**Records for the exercise:**
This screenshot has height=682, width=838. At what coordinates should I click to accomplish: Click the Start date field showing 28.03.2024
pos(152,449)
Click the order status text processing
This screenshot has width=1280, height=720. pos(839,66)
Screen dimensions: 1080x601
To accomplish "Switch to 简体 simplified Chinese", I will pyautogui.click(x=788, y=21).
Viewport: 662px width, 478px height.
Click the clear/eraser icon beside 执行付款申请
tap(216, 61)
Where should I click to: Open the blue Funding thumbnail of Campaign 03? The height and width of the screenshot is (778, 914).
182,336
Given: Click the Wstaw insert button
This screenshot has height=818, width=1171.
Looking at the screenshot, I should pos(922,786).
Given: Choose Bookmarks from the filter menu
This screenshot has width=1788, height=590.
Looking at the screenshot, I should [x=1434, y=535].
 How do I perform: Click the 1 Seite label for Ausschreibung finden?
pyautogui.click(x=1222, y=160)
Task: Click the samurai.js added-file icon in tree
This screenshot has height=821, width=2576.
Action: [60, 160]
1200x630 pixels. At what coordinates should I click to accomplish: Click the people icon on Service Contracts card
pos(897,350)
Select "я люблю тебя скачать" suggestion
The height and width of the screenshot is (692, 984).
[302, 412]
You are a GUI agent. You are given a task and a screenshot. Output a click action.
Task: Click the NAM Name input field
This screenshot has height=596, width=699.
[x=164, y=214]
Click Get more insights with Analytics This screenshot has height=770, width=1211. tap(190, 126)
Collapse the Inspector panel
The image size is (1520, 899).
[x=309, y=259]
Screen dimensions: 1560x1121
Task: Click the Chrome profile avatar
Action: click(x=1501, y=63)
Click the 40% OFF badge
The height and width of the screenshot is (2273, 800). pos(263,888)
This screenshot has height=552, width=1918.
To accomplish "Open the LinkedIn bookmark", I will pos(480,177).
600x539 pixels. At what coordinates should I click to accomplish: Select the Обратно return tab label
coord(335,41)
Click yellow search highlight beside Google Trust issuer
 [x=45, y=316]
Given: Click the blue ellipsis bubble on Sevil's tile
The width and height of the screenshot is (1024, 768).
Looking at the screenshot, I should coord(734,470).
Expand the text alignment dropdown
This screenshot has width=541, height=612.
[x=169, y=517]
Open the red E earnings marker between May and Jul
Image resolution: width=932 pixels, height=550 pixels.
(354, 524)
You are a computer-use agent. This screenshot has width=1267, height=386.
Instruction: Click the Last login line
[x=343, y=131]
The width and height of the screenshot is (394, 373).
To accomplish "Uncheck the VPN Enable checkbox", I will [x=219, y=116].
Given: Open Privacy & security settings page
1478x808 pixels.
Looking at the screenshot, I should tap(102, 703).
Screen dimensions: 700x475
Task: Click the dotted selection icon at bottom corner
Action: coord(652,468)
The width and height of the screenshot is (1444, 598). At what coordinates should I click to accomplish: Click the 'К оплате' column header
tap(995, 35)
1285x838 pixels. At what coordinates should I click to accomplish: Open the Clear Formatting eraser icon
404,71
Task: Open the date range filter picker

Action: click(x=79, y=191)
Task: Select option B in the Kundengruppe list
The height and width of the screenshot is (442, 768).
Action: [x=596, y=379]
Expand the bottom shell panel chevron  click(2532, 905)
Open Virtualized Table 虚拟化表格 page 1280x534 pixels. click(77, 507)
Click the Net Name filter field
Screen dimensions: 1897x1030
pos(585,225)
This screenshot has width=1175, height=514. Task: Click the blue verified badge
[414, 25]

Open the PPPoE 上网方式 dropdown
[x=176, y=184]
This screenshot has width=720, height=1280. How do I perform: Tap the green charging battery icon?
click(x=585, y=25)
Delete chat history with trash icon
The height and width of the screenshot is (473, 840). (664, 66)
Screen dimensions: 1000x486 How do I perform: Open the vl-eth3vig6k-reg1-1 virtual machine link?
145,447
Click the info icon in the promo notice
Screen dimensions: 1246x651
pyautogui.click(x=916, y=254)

**Goal of the exercise:**
Write all the data out again, exactly.

**Result for this task:**
This screenshot has height=682, width=838. At what coordinates should I click to accomplish: Click the Start date field showing 28.03.2024
pos(152,449)
Click the order status text processing
This screenshot has width=1280, height=720. pos(839,66)
Screen dimensions: 1080x601
To accomplish "Switch to 简体 simplified Chinese", I will pyautogui.click(x=788, y=21).
Viewport: 662px width, 478px height.
Click the clear/eraser icon beside 执行付款申请
tap(216, 61)
Where should I click to: Open the blue Funding thumbnail of Campaign 03? The height and width of the screenshot is (778, 914).
182,336
Given: Click the Wstaw insert button
This screenshot has height=818, width=1171.
Looking at the screenshot, I should pos(922,786).
Given: Choose Bookmarks from the filter menu
This screenshot has width=1788, height=590.
Looking at the screenshot, I should [x=1434, y=535].
 How do I perform: Click the 1 Seite label for Ausschreibung finden?
pyautogui.click(x=1222, y=160)
Task: Click the samurai.js added-file icon in tree
This screenshot has height=821, width=2576.
Action: [60, 160]
1200x630 pixels. At what coordinates should I click to accomplish: Click the people icon on Service Contracts card
pos(897,350)
Select "я люблю тебя скачать" suggestion
The height and width of the screenshot is (692, 984).
[302, 412]
You are a GUI agent. You are given a task and a screenshot. Output a click action.
Task: Click the NAM Name input field
This screenshot has height=596, width=699.
[x=164, y=214]
Click Get more insights with Analytics This screenshot has height=770, width=1211. tap(190, 126)
Collapse the Inspector panel
The image size is (1520, 899).
[x=309, y=259]
Screen dimensions: 1560x1121
Task: Click the Chrome profile avatar
Action: click(x=1501, y=63)
Click the 40% OFF badge
The height and width of the screenshot is (2273, 800). pos(263,888)
This screenshot has height=552, width=1918.
To accomplish "Open the LinkedIn bookmark", I will pos(480,177).
600x539 pixels. At what coordinates should I click to accomplish: Select the Обратно return tab label
coord(335,41)
Click yellow search highlight beside Google Trust issuer
 [x=45, y=316]
Given: Click the blue ellipsis bubble on Sevil's tile
The width and height of the screenshot is (1024, 768).
Looking at the screenshot, I should coord(734,470).
Expand the text alignment dropdown
This screenshot has width=541, height=612.
[x=169, y=517]
Open the red E earnings marker between May and Jul
Image resolution: width=932 pixels, height=550 pixels.
(354, 524)
You are a computer-use agent. This screenshot has width=1267, height=386.
Instruction: Click the Last login line
[x=343, y=131]
The width and height of the screenshot is (394, 373).
To accomplish "Uncheck the VPN Enable checkbox", I will [x=219, y=116].
Given: Open Privacy & security settings page
1478x808 pixels.
Looking at the screenshot, I should tap(102, 703).
Screen dimensions: 700x475
Task: Click the dotted selection icon at bottom corner
Action: coord(652,468)
The width and height of the screenshot is (1444, 598). At what coordinates should I click to accomplish: Click the 'К оплате' column header
tap(995, 35)
1285x838 pixels. At what coordinates should I click to accomplish: Open the Clear Formatting eraser icon
404,71
Task: Open the date range filter picker

Action: click(x=79, y=191)
Task: Select option B in the Kundengruppe list
The height and width of the screenshot is (442, 768).
Action: [x=596, y=379]
Expand the bottom shell panel chevron  click(2532, 905)
Open Virtualized Table 虚拟化表格 page 1280x534 pixels. click(77, 507)
Click the Net Name filter field
Screen dimensions: 1897x1030
pos(585,225)
This screenshot has width=1175, height=514. Task: Click the blue verified badge
[414, 25]

Open the PPPoE 上网方式 dropdown
[x=176, y=184]
This screenshot has width=720, height=1280. How do I perform: Tap the green charging battery icon?
click(x=585, y=25)
Delete chat history with trash icon
The height and width of the screenshot is (473, 840). (664, 66)
Screen dimensions: 1000x486 How do I perform: Open the vl-eth3vig6k-reg1-1 virtual machine link?
145,447
Click the info icon in the promo notice
Screen dimensions: 1246x651
pyautogui.click(x=916, y=254)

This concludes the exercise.